■ **Alıntı Metin**:
Cumhurbaşkanı Erdoğan, “Münferit bir hadise üzerinden milletimizin inancına ve değerlerine saldıranlar, Meclis kürsüsünden gönüllü kuruluşlarımızı alenen tehdit edenler, vakıf ve derneklerimize alçakça iftira atanlar, esasen çıkardıkları gürültüyle gerideki bu vahim tabloyu gizlemeye çalışmaktadır” ifadesini kullandı.
Bu kesimlerin terör örgütlerinin istismar ettiği çocuklarla ilgili tek kelime ettiklerini duymadığını dile getiren Cumhurbaşkanı Erdoğan, şöyle devam etti: “Yine bunların taciz ve tecavüz iddialarının ayyuka çıktığı parti teşkilatlarının Türkiye’nin değişik yerlerindeki illerinde, yönetimlerinde olan ilçe başkanından belde başkanına kadar bunların hesabını verdiniz mi? Bakıyorsunuz ilçe başkanı taciz yapmış. Belde başkanı tecavüzde bulunmuş. Bunları Aile Bakanım benim, hepsini belgeleriyle anlattı. Hepsi şu anda sizin sicil dosyanızda var. Bunları gayet iyi biliyoruz, yakından da takip ediyoruz. Sicil dosyalarınız elimizde. Seçime kadar da bunları meydanlarda anlatacağız. Sosyal medya mecralarındaki rezaletleri, bunların dile getirdikleri vaki mi? Değil. Bunca rezalete sırtını dönenlerin, hep birlikte kınadığımız bir hadise üzerinden yürüttükleri kirli kampanyanın gerisindeki gayenin farkındayız. Ne kız çocuklarımızın istismarına izin vereceğiz ne de kin ve nefret kokan hezeyanlarla milletimizin rencide edilmesine göz yumacağız.”

■ **Verilen Problem 1**:
Aşağıdaki satırlarda "You are a computer-use" ifadesinin geçtiği satırdan satırların sonuna kadar her şeyi yeniden yazın, yanıtlardaki her koordinat sayısını -40 ekleyerek kaydırın. Resimleri yanıta almayın.
■ **Verilen Problem 2**:
Yukarıdaki Cumhurbaşkanı Erdoğan'ın açıklamasını bıraktığı yerden sürdürün.

■ **Kelime ve öğe bulma kayıtları**:

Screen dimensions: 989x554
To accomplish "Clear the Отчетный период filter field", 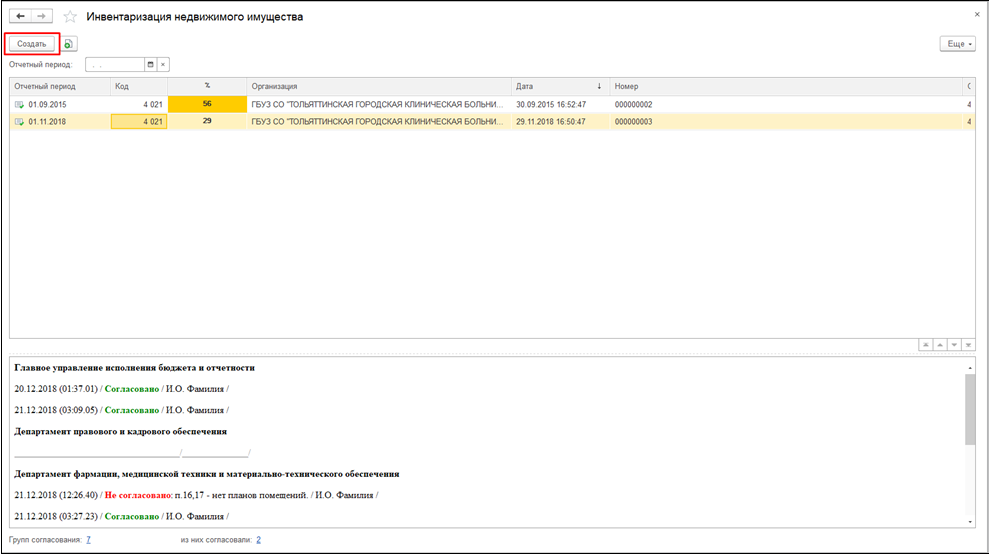I will pyautogui.click(x=164, y=64).
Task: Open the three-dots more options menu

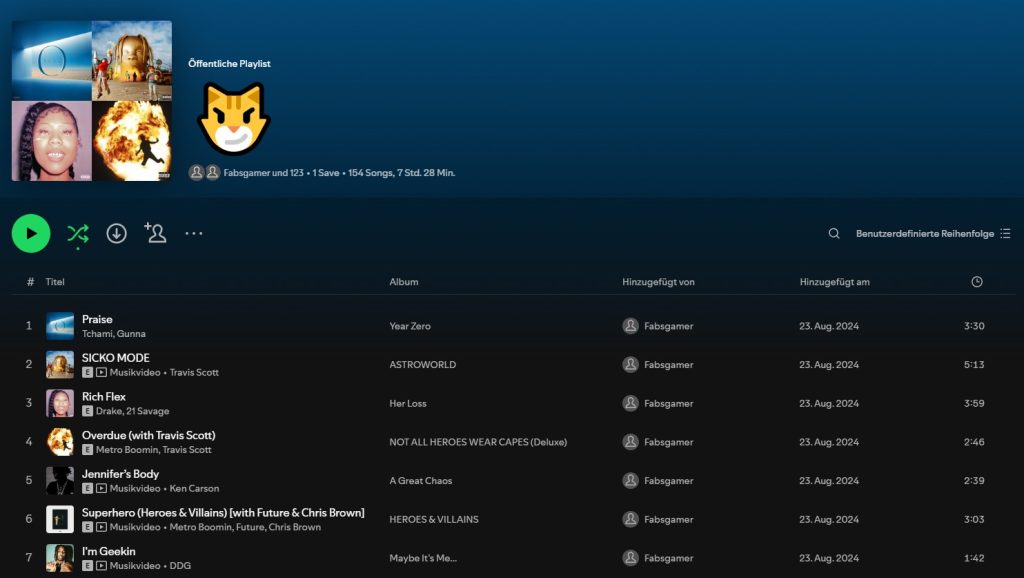Action: pos(194,233)
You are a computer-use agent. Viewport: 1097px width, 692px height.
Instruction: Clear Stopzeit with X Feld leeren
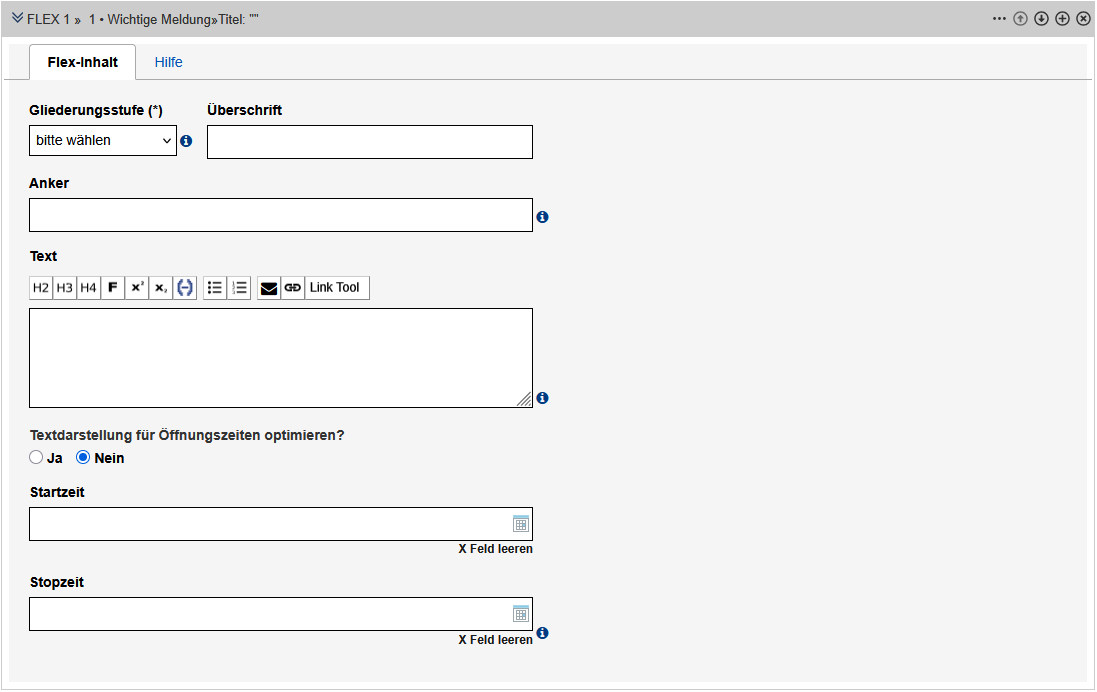coord(495,640)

■ **Alıştırma Sonucu 1**:
You are a computer-use agent. Viewport: 1097px width, 692px height.
Instruction: Clear Stopzeit with X Feld leeren
coord(455,600)

■ **Alıştırma Sonucu 2**:
Cumhurbaşkanı Erdoğan, ülkede kadınların, gençlerin ve çocukların sorunlarıyla ilgilenenlerin asıl üzerinde durmaları ve çözüm aramaları gereken meselenin evlatları topyekûn tehdit eden sapkın akımlar olduğunu bildirdi.
Açık konuşacağını aktaran Cumhurbaşkanı Erdoğan, “LGBT denilen olay, bizim kitabımızda yok. Fakat CHP’nin kitabında var mı? Var. Diğer yavru muhalefetin kitabında var mı? Var. Onlarla beraber yürüyorlar mı? Yürüyorlar. Bizim böyle bir şeye ihtiyacımız yok” diye konuştu.
Cumhurbaşkanı Erdoğan, gelecek dönem bakanlıklarla tüm ilgili kurumlarla sivil toplum kuruluşlarıyla bu büyük tehlikelere karşı daha müteyakkız şekilde mücadele edeceklerini vurguladı.
“GÜÇLÜ AİLE OLMADAN, GÜÇLÜ BİR MİLLET OLMAZ”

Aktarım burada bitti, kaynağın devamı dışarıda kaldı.